Judge Friedman’s Final Take
When it came time for Judge Friedman’s ruling he stated that as he was listening to the arguments, he was looking for a preponderance of evidence standard to base his ruling on. But all he had were pleadings and affidavits that are disputed. “Pleadings, as we all know, are not evidence,” said Friedman. When it comes to the public interest, the judge said we must do all we can to enforce regulations and laws to protect consumers, but we also need to protect businesses. “…we also have a public interest in promoting entrepreneurial endeavors and we have (a) public interest in allowing people to conduct their business in a lawful manner.” He presumed FES would continue to operate lawfully because “everyone’s going to be watching.”
What We’ve Learned So Far
This case is just getting started, and a lot can and will happen in the months and years to come as this case heads to court. But here are a few things we can glean from this case so far that could have ramifications moving forward.
The FTC Must Substantiate Its Claims
The agency can no longer assume judges will rubber stamp their complaints. This has been the major grievance of many companies who get caught in the crosshairs of the FTC—that the agency doesn’t have substantial evidence to file its complaint.
The FTC Hung their Hat on Section 13(b)
Since the early 1970s the FTC has used Section 13(b) to claim and obtain extraordinary monetary relief, such as freezing a company’s assets. After a unanimous ruling in April of 2021, the Supreme Court, in AMG Capital Management vs Federal Trade Commission, ruled that Section 13(b) does not authorize the Commission to obtain court-ordered monetary relief. That is exactly what Mr. Epstein argued that the only basis cited in the temporary restraining order for the asset freeze was “rescission or reformation of contracts and refund of monies or property. This is monetary relief.”
Judge Friedman Did What Judges Should Do
He listened to both sides, read everything carefully and said that, with no substantial evidence provided, the FTC had not met its burden.
A Game-Changing Moment?
“This lawsuit has the potential to be groundbreaking when it comes to MLM and pyramid scheme litigation,” Steinberg said. “Only time will tell.

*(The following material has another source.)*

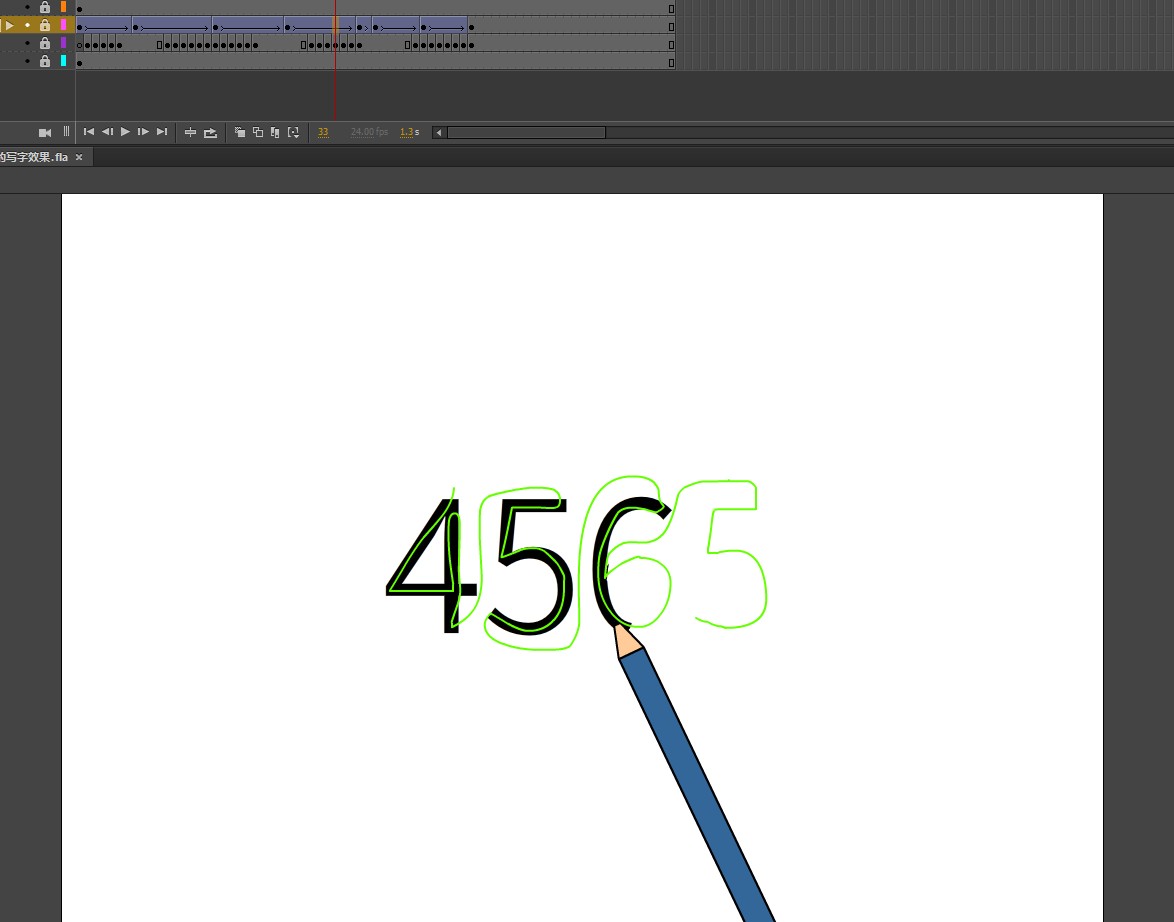Close the .fla document tab
The width and height of the screenshot is (1174, 922).
click(x=79, y=158)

With the injunction phase of this case behind us, FES is able to continue in its business for now. Right now, the parties are getting into discovery and motion preparation. I will be following this case very closely.”
We all appreciate having our rights as a consumer protected. That is what the FTC is for. But businesses also need protection from government overreach. The damage that ensues from an FTC investigation can be devastating and far reaching, as many companies in the channel can attest to. We can only hope all judges follow Judge Friedman’s lead and base their decisions on the evidence. That’s all that anyone can ask for.

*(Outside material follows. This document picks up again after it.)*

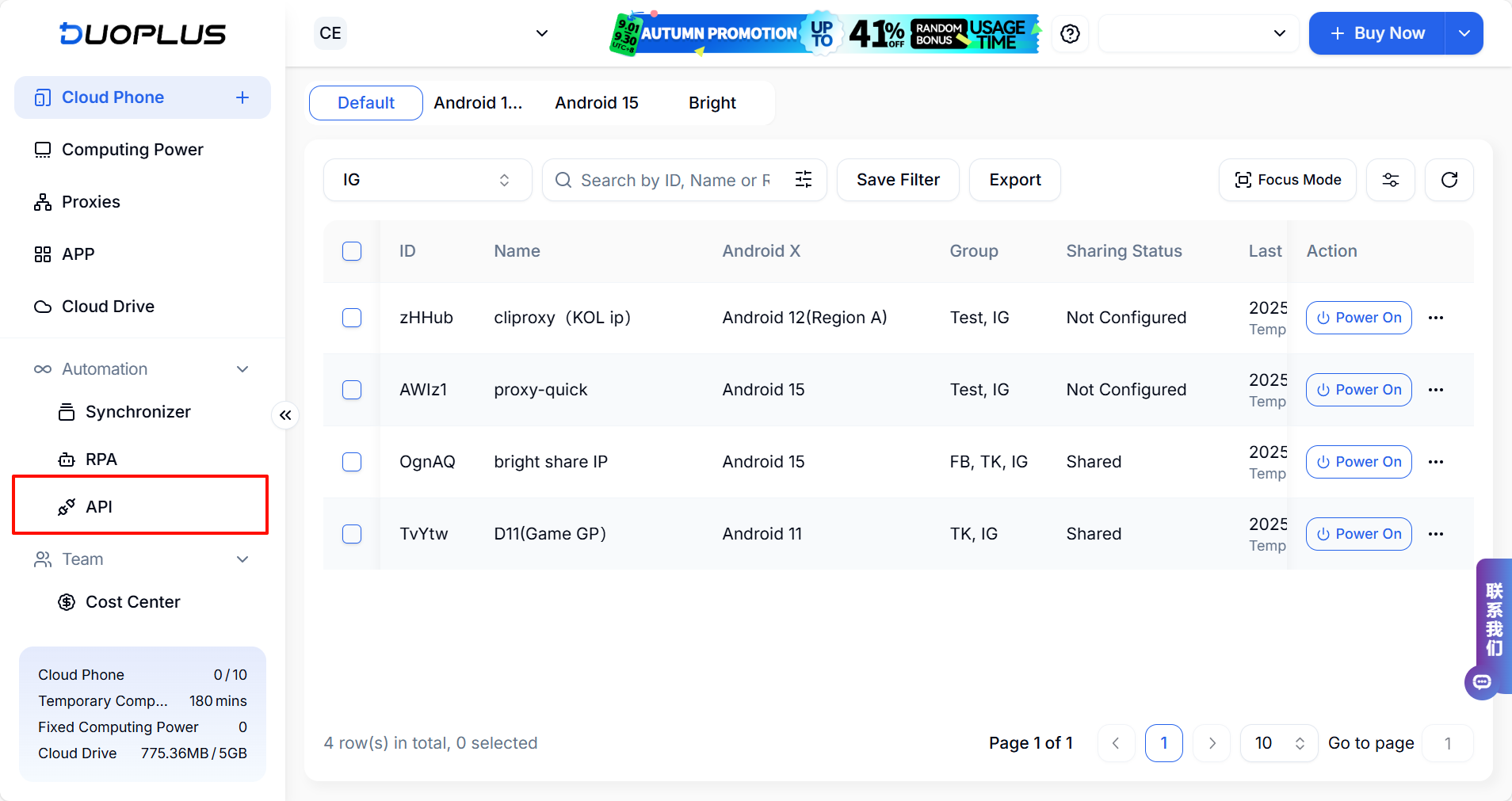Click the help question mark icon
1512x801 pixels.
click(1070, 34)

FTC VS FES Timeline of Events
May 23, 2022
FTC files a complaint alleging that FES and its owners, Parimal Naik, Michael Toloff, Christopher Toloff and Gerald Thompson, as well as a number of its related companies, bilked consumers for more than $213 million, including operating an unlawful credit repair scam that has deceived consumers across the country, and alleging that FES’ investment opportunity is an illegal pyramid scheme.
The FTC included a declaration from Dr. David Givens, an economist in the Consumer Protection Division of the Bureau of Economics at the FTC, to support its claim that the company was operating as a pyramid scheme, although Givens never saw any company data. He said that the FES information given to him by the FTC was consistent with being a pyramid scheme.
May 24, 2022
Judge Bernard A. Friedman, a federal district court judge for the Eastern District of Michigan, issues a temporary restraining order essentially shutting down the company and freezing all of its assets.
June 30, 2022
After hearing oral arguments from both sides, Judge Friedman issues an order denying the FTC’s motion for preliminary injunction, vacating the temporary restraining order, terminating the previously ordered asset freeze and converting the receivership to a monitorship.
From the November 2022 issue of Direct Selling News magazine.